WASHINGTON Liam Madden opposed the war in Iraq before he deployed with his Marine unit in late 2004. But he came home convinced the war was wrong.
"The more informed I got, the more I opposed the war," said Madden, 22, a Marine Corps sergeant in Quantico, Va. "The more I know, the easier it is to support withdrawal."
Madden is one of about 118 members of the U.S. military who plan to petition Congress asking that U.S. forces be withdrawn from Iraq and brought home, said attorney J.E. McNeil. McNeil is advising the grass-roots group of active-duty service members, who organized the petition drive through a Web site, www.appealforredress.org.
In a rare display of public dissent, Madden and Jonathan Hutto, a Navy seaman based in Norfolk, Va., plan to go public today. Members of the military are more limited than civilians in how they can express dissent.
Although a number of troops, including at least one officer, have been brought up on charges for refusing to serve in Iraq and dozens more have deserted, this is the first time active members have publicly petitioned Congress to end the war.
There are 1.4 million troops on active duty, including members of the National Guard and Reserve.
Recently, several retired military generals called on Defense Secretary Donald Rumsfeld to resign, contending he botched the war and put troops at risk.
The grass-roots movement of active-duty service members is based in Norfolk, Va., and is sponsored by several anti-war groups, including Iraq Veterans Against the War, Veterans for Peace and Military Families Speak Out. Service members can submit appeals online, giving their names, duty status and service branches.
Under military regulations, troops are free to speak their minds as long as they aren't on duty, in uniform and saying anything disrespectful to their chain of command or the president, McNeil said.

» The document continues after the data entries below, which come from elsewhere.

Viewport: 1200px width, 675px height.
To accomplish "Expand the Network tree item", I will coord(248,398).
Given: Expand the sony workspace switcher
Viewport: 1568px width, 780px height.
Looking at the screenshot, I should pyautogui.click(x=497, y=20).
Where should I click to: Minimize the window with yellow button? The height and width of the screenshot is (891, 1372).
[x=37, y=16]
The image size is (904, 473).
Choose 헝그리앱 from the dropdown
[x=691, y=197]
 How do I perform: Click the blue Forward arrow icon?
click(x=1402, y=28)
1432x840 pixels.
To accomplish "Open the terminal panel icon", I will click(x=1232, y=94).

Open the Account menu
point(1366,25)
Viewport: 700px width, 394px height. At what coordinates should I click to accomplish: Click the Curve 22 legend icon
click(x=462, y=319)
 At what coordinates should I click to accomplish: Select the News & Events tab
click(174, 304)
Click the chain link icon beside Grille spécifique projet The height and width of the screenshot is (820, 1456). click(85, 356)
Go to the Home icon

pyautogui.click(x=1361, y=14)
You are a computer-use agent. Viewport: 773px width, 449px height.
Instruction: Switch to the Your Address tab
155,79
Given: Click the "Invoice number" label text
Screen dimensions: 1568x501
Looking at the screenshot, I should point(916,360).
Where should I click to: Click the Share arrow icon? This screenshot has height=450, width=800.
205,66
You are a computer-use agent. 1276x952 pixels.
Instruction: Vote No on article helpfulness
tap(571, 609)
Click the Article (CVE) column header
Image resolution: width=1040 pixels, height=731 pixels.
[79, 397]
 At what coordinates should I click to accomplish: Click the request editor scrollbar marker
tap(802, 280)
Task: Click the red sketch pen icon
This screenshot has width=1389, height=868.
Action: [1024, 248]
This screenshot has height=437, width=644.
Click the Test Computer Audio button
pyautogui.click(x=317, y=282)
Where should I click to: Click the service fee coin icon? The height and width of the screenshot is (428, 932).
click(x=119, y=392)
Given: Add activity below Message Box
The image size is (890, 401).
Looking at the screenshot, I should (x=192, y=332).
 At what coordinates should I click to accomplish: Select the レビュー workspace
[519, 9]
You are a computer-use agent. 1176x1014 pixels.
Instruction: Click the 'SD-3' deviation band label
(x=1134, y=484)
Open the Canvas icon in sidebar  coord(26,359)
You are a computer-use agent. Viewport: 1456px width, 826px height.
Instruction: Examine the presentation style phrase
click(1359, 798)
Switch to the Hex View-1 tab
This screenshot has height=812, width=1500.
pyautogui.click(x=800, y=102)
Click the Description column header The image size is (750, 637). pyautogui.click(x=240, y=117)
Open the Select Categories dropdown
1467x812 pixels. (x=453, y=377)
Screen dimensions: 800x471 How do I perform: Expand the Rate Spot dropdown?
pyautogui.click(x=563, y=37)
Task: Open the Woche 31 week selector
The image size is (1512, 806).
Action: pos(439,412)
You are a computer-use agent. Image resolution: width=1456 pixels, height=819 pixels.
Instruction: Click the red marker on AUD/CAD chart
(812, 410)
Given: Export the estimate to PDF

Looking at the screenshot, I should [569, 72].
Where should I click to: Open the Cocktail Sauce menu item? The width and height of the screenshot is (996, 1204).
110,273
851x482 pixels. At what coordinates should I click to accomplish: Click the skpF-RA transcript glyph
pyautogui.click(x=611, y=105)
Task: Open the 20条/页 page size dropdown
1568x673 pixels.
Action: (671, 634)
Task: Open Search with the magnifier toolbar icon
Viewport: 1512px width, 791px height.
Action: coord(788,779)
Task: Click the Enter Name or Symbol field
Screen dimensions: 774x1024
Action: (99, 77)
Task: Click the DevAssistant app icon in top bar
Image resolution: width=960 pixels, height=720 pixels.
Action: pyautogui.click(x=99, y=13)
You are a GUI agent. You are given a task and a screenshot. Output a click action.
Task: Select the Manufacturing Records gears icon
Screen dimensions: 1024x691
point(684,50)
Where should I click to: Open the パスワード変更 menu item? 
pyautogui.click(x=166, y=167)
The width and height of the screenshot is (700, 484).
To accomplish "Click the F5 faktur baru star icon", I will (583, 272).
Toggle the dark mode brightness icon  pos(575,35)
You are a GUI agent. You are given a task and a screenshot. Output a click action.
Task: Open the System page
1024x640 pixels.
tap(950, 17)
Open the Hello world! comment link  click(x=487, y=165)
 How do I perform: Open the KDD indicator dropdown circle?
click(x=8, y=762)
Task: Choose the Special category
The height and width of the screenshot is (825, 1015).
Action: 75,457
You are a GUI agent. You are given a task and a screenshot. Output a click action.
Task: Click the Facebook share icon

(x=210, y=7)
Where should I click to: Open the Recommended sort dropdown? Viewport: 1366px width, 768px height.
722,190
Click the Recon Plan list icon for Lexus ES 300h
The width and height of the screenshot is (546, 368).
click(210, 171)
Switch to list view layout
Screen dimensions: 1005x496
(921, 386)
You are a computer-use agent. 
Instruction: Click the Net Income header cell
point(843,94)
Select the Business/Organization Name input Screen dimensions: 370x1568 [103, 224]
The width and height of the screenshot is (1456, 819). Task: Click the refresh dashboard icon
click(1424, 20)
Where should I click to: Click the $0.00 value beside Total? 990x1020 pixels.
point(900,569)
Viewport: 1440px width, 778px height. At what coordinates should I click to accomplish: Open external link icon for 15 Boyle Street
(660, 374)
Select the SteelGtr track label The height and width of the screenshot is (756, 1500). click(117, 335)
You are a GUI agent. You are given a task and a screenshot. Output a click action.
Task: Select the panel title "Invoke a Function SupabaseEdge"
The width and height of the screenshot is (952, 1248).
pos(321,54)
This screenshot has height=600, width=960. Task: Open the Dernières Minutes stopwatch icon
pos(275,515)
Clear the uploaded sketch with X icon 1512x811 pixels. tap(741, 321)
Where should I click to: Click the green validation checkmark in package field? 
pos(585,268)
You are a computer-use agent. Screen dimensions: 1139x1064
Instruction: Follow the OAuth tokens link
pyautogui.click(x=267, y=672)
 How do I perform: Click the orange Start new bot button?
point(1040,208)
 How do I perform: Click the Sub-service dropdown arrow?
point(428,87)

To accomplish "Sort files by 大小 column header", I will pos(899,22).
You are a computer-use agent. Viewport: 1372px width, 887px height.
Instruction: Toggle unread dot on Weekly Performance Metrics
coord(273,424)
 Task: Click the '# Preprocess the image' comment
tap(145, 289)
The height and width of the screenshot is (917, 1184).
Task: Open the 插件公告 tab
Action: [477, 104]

"They've got to be clear that they are speaking for themselves and not the military," said McNeil, executive director of the Center on Conscience & War, based in Washington. The organization was formed by Quakers and other church groups in 1940 to protect the rights of conscientious objectors.
The Military Whistleblower Protection Act of 1995 allows servicemen and servicewomen to communicate grievances directly to Congress without threat of penalty or reprisal.
Eric Seitz, a Honolulu attorney who has handled military cases for more than 40 years, said: "The kinds of resistance and opposition and outrage that military people are now beginning to express has been simmering ... But it's about to just burst out in huge waves."
Seitz is representing Fort Lewis-based 1st Lt. Ehren Watada, who is being prosecuted for refusing to serve in Iraq.
The message active-duty members are sending to Congress:
"As a patriotic American proud to serve the nation in uniform, I respectfully urge my political leaders in Congress to support the prompt withdrawal of all American military forces and bases from Iraq. Staying in Iraq will not work and is not worth the price. It is time for U.S. troops to come home."